A coding heterocyclic α-amino acid L-histidine is one of the two conditionally essential amino acids (along with arginine), initially considered essential in children only.  Histidine residues with their unique electronic properties are encountered in catalytically active centers of many enzymes. Histidine is an important precursor in histamine biosynthesis known to play a central role in inflammatory response and certain allergic reactions. Histidine is known to facilitate tissue growth and repair, nerve fiber myelination and hematopoiesis. Histidine deficiency has been shown to promote hearing loss and neurodegeneration.
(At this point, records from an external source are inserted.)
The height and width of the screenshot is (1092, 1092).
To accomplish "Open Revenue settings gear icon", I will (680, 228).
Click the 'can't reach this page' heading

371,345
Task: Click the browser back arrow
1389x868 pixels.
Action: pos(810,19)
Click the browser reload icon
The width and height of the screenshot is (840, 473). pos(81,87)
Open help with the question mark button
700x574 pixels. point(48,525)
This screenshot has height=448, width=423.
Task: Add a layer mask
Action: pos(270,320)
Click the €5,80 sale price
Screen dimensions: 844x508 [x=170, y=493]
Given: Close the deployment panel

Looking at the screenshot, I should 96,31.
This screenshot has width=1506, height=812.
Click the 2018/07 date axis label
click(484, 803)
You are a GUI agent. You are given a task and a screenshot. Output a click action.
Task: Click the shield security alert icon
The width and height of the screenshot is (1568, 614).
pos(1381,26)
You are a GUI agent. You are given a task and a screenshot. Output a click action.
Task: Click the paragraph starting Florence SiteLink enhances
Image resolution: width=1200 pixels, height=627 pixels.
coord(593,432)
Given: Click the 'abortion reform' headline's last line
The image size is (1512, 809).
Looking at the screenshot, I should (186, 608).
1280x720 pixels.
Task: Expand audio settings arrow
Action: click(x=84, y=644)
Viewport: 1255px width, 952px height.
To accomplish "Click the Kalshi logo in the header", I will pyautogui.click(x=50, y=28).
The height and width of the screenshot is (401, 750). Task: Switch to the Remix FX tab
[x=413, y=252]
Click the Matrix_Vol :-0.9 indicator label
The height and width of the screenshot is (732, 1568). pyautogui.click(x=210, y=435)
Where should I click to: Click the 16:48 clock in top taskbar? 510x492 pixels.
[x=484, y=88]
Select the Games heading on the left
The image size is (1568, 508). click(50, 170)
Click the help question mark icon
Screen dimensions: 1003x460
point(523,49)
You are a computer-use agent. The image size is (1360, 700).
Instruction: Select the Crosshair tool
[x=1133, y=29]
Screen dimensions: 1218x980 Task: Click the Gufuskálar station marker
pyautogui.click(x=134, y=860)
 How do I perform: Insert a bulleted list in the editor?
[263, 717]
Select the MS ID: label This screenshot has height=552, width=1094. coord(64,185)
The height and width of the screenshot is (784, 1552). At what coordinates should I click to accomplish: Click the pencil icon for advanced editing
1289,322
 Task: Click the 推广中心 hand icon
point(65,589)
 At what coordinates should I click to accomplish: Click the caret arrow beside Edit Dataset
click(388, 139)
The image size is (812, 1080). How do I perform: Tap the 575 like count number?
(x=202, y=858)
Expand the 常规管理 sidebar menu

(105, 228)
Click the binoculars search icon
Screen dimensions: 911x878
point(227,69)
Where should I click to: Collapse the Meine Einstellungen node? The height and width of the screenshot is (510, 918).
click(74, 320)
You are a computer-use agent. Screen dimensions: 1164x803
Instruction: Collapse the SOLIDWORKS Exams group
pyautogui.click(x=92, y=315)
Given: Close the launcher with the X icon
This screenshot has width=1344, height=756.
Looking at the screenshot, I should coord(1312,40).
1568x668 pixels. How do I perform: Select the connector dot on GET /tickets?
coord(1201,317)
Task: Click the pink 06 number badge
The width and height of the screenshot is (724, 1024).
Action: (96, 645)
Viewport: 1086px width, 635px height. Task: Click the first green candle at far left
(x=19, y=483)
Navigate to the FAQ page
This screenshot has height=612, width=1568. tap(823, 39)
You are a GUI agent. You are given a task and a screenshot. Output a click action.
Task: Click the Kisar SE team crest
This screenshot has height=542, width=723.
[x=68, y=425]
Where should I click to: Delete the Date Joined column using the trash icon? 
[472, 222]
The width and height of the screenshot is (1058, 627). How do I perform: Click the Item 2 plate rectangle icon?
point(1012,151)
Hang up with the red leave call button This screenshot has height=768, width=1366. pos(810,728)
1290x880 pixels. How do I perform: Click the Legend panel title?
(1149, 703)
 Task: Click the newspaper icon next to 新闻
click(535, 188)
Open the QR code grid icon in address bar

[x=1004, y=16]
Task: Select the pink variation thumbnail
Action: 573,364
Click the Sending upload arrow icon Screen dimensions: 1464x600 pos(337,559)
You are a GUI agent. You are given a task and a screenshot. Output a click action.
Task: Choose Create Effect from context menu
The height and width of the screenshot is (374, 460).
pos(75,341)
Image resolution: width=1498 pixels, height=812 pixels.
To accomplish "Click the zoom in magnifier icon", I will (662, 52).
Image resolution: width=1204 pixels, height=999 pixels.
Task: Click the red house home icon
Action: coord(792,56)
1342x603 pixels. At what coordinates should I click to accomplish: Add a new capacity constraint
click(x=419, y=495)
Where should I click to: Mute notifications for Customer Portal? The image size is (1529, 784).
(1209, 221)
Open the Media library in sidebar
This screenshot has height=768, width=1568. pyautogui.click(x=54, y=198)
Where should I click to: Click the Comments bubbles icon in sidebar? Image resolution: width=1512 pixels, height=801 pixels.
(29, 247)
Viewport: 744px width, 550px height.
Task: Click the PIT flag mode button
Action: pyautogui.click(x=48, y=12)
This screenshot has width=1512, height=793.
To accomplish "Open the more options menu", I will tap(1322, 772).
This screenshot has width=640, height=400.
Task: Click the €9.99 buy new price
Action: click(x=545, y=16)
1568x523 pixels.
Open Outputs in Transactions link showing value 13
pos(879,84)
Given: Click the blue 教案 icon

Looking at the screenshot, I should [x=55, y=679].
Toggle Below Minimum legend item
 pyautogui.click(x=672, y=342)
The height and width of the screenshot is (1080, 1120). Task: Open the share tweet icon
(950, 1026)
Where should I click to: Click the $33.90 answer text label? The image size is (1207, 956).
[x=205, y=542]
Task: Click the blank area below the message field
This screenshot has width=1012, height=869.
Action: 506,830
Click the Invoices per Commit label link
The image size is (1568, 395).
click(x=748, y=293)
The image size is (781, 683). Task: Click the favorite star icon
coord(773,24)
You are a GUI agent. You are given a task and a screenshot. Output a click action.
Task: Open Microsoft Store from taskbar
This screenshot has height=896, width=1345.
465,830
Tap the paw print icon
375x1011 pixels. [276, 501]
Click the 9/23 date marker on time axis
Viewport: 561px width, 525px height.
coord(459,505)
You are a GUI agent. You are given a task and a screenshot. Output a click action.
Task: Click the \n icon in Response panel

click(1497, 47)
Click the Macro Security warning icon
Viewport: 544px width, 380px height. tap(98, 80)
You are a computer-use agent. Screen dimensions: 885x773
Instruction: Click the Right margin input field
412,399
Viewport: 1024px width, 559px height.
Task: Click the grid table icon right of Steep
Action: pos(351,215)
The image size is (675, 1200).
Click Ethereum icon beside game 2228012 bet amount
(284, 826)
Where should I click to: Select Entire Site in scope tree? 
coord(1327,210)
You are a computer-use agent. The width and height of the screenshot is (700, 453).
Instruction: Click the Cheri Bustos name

Overall, the obtained results indicate that SARS-CoV-2 infections may have significant metabolomic effects reflected by altered profiles of marker amino acids in amniotic fluid and umbilical cord blood, as well as in maternal circulation. Considering the vital significance of proteinogenic amino acids, these alterations may affect protein production machinery at all levels of the mother–fetus system even in the absence of COVID-19 symptoms during parturition. Long-term effects of intrauterine exposure to COVID-19 remain a high priority clinical issue. Assessment of metabolic profiles in relation to viral replication, host inflammatory response and altered energy metabolism lays the foundation for future research in this direction.

CONCLUSIONS

In this study, we used the targeted metabolomics approaches to identify changes in systemic levels of amino acids in pregnant patients infected with SARS-CoV-2 at the time of admission to inpatient facilities. Statistically significant differences in concentrations between the control group of conditionally healthy pregnant women and the matched group of patients with COVID-19 were revealed for eight amino acids in the amniotic fluid (1-methylhistidine, 3-methylhistidine, arginine, cystathionine, cystine, glutamine, histidine and trans4-hydroxiproline), five amino acids in the maternal venous blood plasma (1-methylhistidine, lysine, cystine, glutamic acid and glutamine) and four amino acids in the umbilical cord blood plasma (1-methylhistidine, β-alanine, cystine and histidine). Metabolic disorders involving the identified amino acids have been described in a number of pathological conditions including acute respiratory distress syndrome in severe sepsis, H1N1 influenza-associated pneumonia, bacterial pneumonia, sickle cell anemia, thalassemia, malaria, acute asthma, cystic fibrosis, pulmonary hypertension, cardiovascular diseases and certain cancers. Analysis of amino acid markers in representative biological fluids of the mother–fetus system revealed significant COVID-19associated changes in the biosynthesis and catabolism of amino acids involved in inflammatory reactions and altered metabolic patterns with corresponding changes in gene and protein expression. These results may help investigate health outcomes of COVID-19 in newborns and their mothers, which may include endocrine, nervous, allergic and other components, in order to adjust clinical recommendations for COVID-19 in pregnancy.